▶ PASSAGE TO READ
--- Start ---
* Soybean traders eye hot weather ahead in Midwest
* Wheat market watching Egypt tender for price sign (New throughout, updates prices and market activity to include U.S. trading, changes byline, dateline from PARIS/SINGAPORE)
By Tom Polansek
CHICAGO, July 12 (Reuters) - U.S. soybean futures rose advanced on Tuesday ahead of a monthly crop outlook from the U.S. government that may show increased export demand for the oilseed.
Corn and wheat futures slipped.
The U.S. Department of Agriculture is expected to raise its forecast for 2015/16 and 2016/17 U.S. corn ending stocks, while lowering its forecast for 2015/16 U.S. soybean stocks, according to analysts surveyed by Reuters.
While U.S. corn inventories are expected to balloon above 2 billion bushels by the end of the 2016/17 marketing year, soybean stocks should be tighter due to export demand from China and crop problems in South America.
“There’s obviously a lot of speculation and debate surrounding the export estimates so pay close attention to the numbers,” said Kevin Van Trump, chief executive of Missouri-based consultancy Farm Direction.
--- End ---
▶ DATA SEGMENT
--- Start ---
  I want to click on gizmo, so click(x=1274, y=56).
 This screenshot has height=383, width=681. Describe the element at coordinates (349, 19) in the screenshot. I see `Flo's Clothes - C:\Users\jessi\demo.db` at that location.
--- End ---
▶ WRITTEN TASK 1
Answer each question from the grain market report, one per line.
(a) Which futures slipped on Tuesday?
(b) By the end of the 2016/17 marketing year, above what level are U.S. corn inventories expected to rise?
(c) What position does Kevin Van Trump hold?
▶ WRITTEN TASK 2
Transcribe the grain market report from "By Tom Polansek" down to "surveyed by Reuters.".
▶ WRITTEN TASK 3
Pick up the grain market report after its final sentence and continue it.

▶ EXPECTED ANSWER 1
(a) Corn and wheat futures.
(b) Above 2 billion bushels.
(c) Chief executive of Missouri-based consultancy Farm Direction.

▶ EXPECTED ANSWER 2
By Tom Polansek
CHICAGO, July 12 (Reuters) - U.S. soybean futures rose advanced on Tuesday ahead of a monthly crop outlook from the U.S. government that may show increased export demand for the oilseed.
Corn and wheat futures slipped.
The U.S. Department of Agriculture is expected to raise its forecast for 2015/16 and 2016/17 U.S. corn ending stocks, while lowering its forecast for 2015/16 U.S. soybean stocks, according to analysts surveyed by Reuters.

▶ EXPECTED ANSWER 3
Chicago Board of Trade November soybean futures, the most active contract , rose 11 cents to $10.66 a bushel by 10:10 CDT (1510 GMT).
The most actively traded December corn contract slipped 3-1/2 cents to $3.52 a bushel, while September wheat eased 2-1/2 cents $4.28 a bushel before the USDA issues its data at noon Eastern Daylight Time (1600 GMT).
“Trade is expecting to see friendly numbers for the soy complex in this release and neutral to bearish numbers on the grains,” said Karl Setzer, risk management team leader for MaxYield Cooperative in Iowa.
“While we may also see elevated soybean reserves, demand is forecast to increase.”
Soybean traders have been jittery about any signs of hot, dry summer weather that could stress crops and further tighten supplies in the United States and globally after harvest losses in South America.
“The current uncertainty surrounding the longer term weather outlook is allowing soybeans to hold on to gains,” said Madeleine Donlan, agricultural commodities analyst at Commonwealth Bank of Australia.
“The soybean market has less of an inventory buffer following large losses to South American crops earlier in the year.”
U.S. wheat has been recovering from a 10-year low hit last week amid strong harvest yields in the United States and the Black Sea region.
A tender on Tuesday from Egypt, the world’s biggest wheat importer, could add to pressure on wheat if it shows Black Sea origins to be much cheaper than U.S. and western European wheat. (Additional reporting by Naveen Thukral in Singapore and Gus Trompiz in Paris; Editing by William Hardy and David Gregorio)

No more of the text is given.